You don’t need the data—it’s an argument from first principles. Basically, if you extremize guesses from 90% to 95%, and 90% is a correct estimate, 9⁄10 times you do better due to extremizing.
One should be able to think quantitatively about that, eg how many questions do you need to ask until you find out whether your extremization hurt you. I’m surprised by the suggestion that GJP didn’t do enough, unless their extremizations were frequently in the >90% range.
Each season, there were too few questions for this to be obvious, rather than a minor effect, and the “misses” were excused as getting an actually unlikely event wrong. It’s hard to say, post-hoc, that the ~1% consensus opinion about a “freak event” were accurate, but there was a huge surprise (and yes, this happened at least twice) or if the consensus was simply overconfident.

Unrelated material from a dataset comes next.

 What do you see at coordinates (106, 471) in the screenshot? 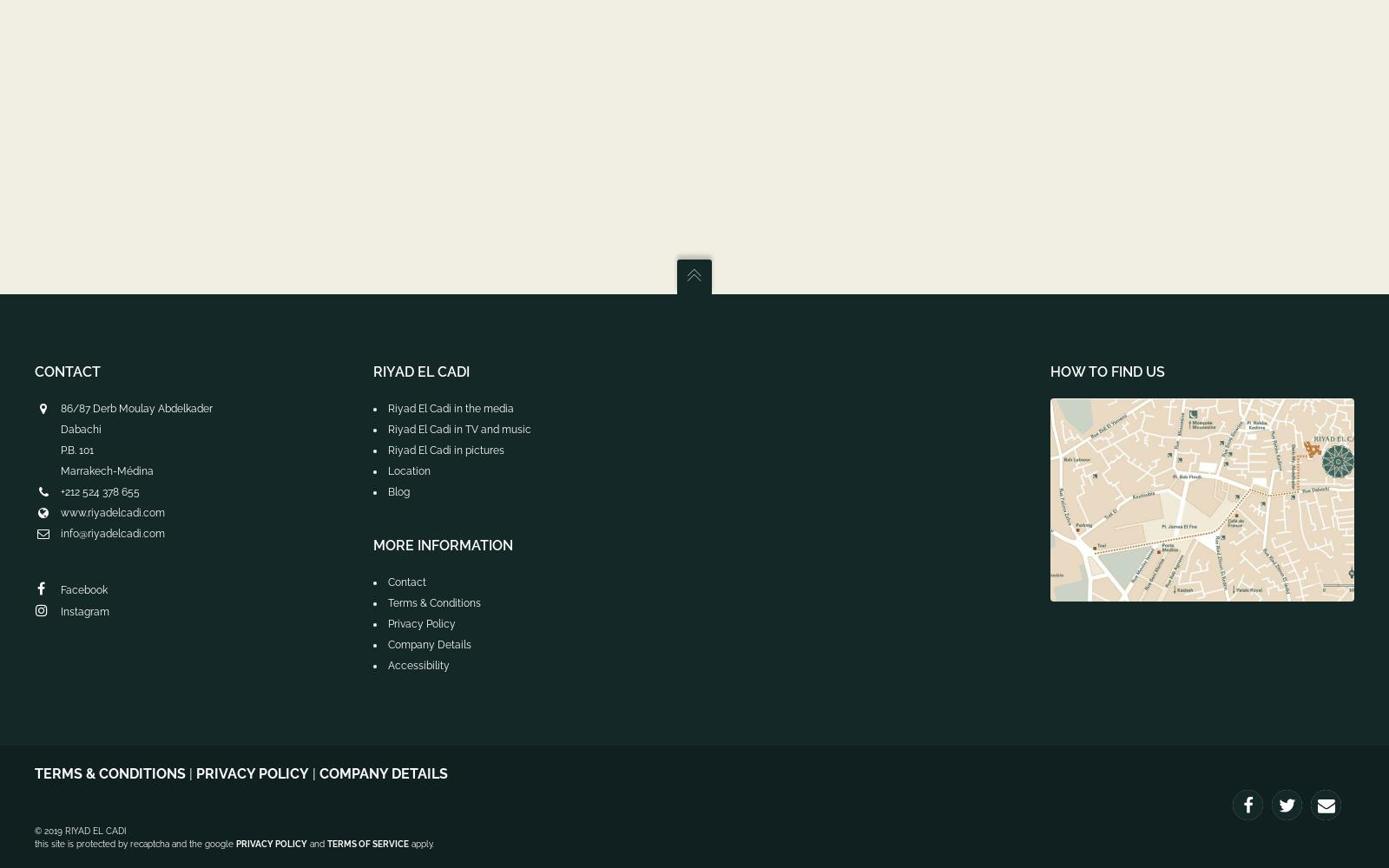
I see `'Marrakech-Médina'` at bounding box center [106, 471].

(I also think that the inability to specify estimates <0.5% or >99.5% reduced the extent to which the scores were hurt by these events.)
Thanks for this.
Re extremizing, the recent (excellent) AI Impacts overview of good forecasting practices notes that “more recent data suggests that the successes of the extremizing algorithm during the forecasting tournament were a fluke.”

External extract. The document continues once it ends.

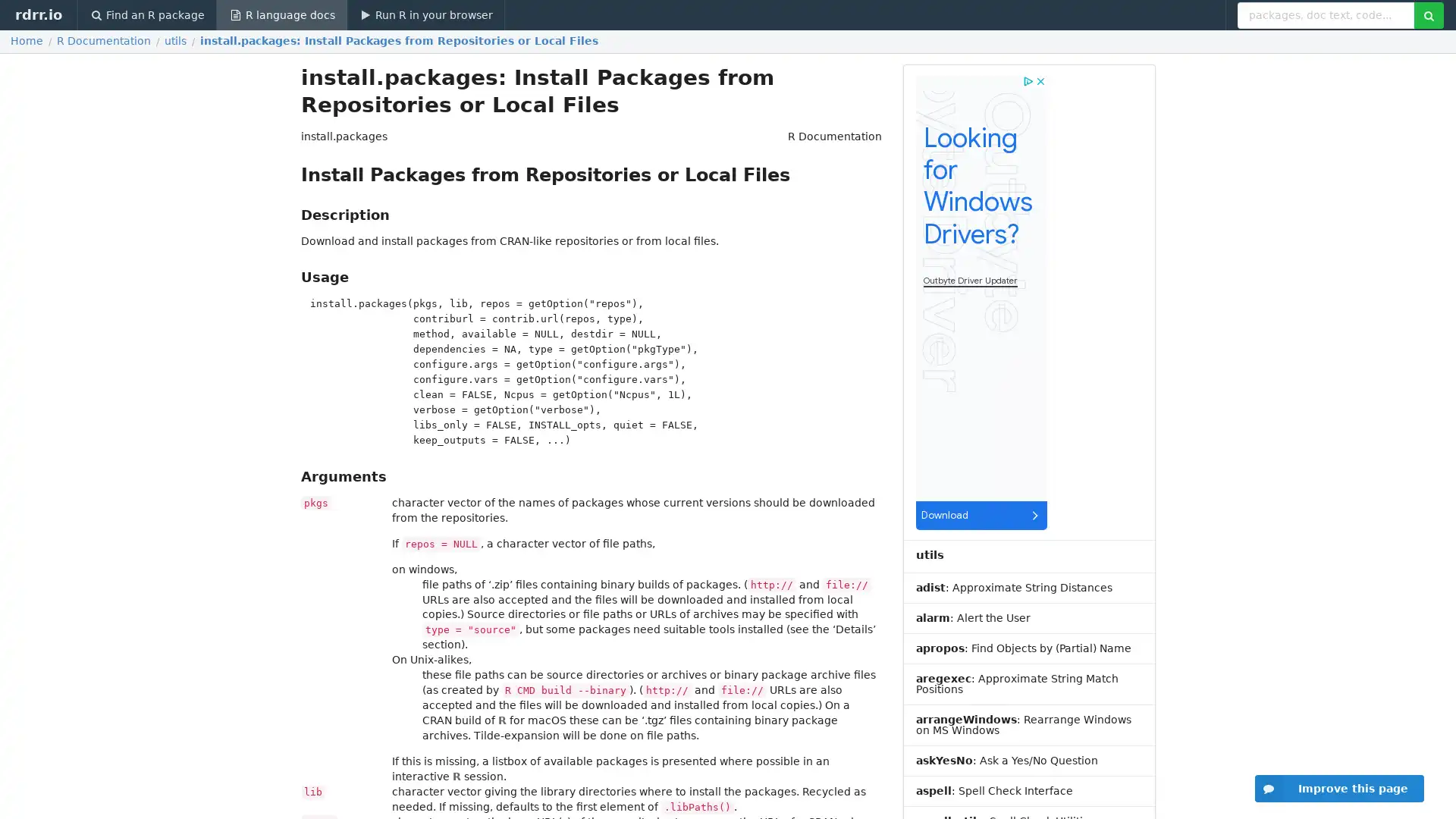 The width and height of the screenshot is (1456, 819). I want to click on Improve this page, so click(1339, 788).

That’s a great point. I’m uncertain if the analyses account for the cited issue, where we would expect a priori that extremizing slightly would on average hurt the accuracy, but in any moderately sized sample (like the forecasting tournament,) it is likely to help. It also relates to a point I made about why proper scoring rules are not incentive compatible in tournaments in a tweetstorm here; https://twitter.com/davidmanheim/status/1080460223284948994 .
Interestingly, a similar dynamic may happen in tournaments, and could be part of where info-cascades occur. I can in expectation outscore everyone else slightly and minimize my risk of doing very poorly by putting my predictions a bit to the extreme of the current predictions. It’s almost the equivalent of betting a dollar more than the current high bid in price is right—you don’t need to be close, you just need to beat the other people’s scores to win. But if I report my best strategy answer instead of my true guess, it seems that it could cascade if others are unaware I am doing this.
[meta] Not sure why the link to the overview isn’t working. Here’s how the comment looks before I submit it:
https://imgur.com/MF5Z2X4
(The same problem is affecting this comment.)
In any case, the URL is:
https://aiimpacts.org/evidence-on-good-forecasting-practices-from-the-good-judgment-project-an-accompanying-blog-post/
It’s because I am a bad developer and I broke some formatting stuff (again). Will be fixed within the hour.
Edit: Fixed now
Thanks, Oli!
Do you have a link to this data?
As I replied to Pablo below, ”...it’s an argument from first principles. Basically, if you extremize guesses from 90% to 95%, and 90% is a correct estimate, 9⁄10 times you do better due to extremizing. ”
I only read the AI Impacts article that includes that quote, not the data to which the quote alludes. Maybe ask the author?
You don’t need the data—it’s an argument from first principles. Basically, if you extremize guesses from 90% to 95%, and 90% is a correct estimate, 9⁄10 times you do better due to extremizing.
One should be able to think quantitatively about that, eg how many questions do you need to ask until you find out whether your extremization hurt you. I’m surprised by the suggestion that GJP didn’t do enough, unless their extremizations were frequently in the >90% range.
Each season, there were too few questions for this to be obvious, rather than a minor effect, and the “misses” were excused as getting an actually unlikely event wrong. It’s hard to say, post-hoc, that the ~1% consensus opinion about a “freak event” were accurate, but there was a huge surprise (and yes, this happened at least twice) or if the consensus was simply overconfident.
(I also think that the inability to specify estimates <0.5% or >99.5% reduced the extent to which the scores were hurt by these events.)
I did, he said a researcher mentioned it in conversation.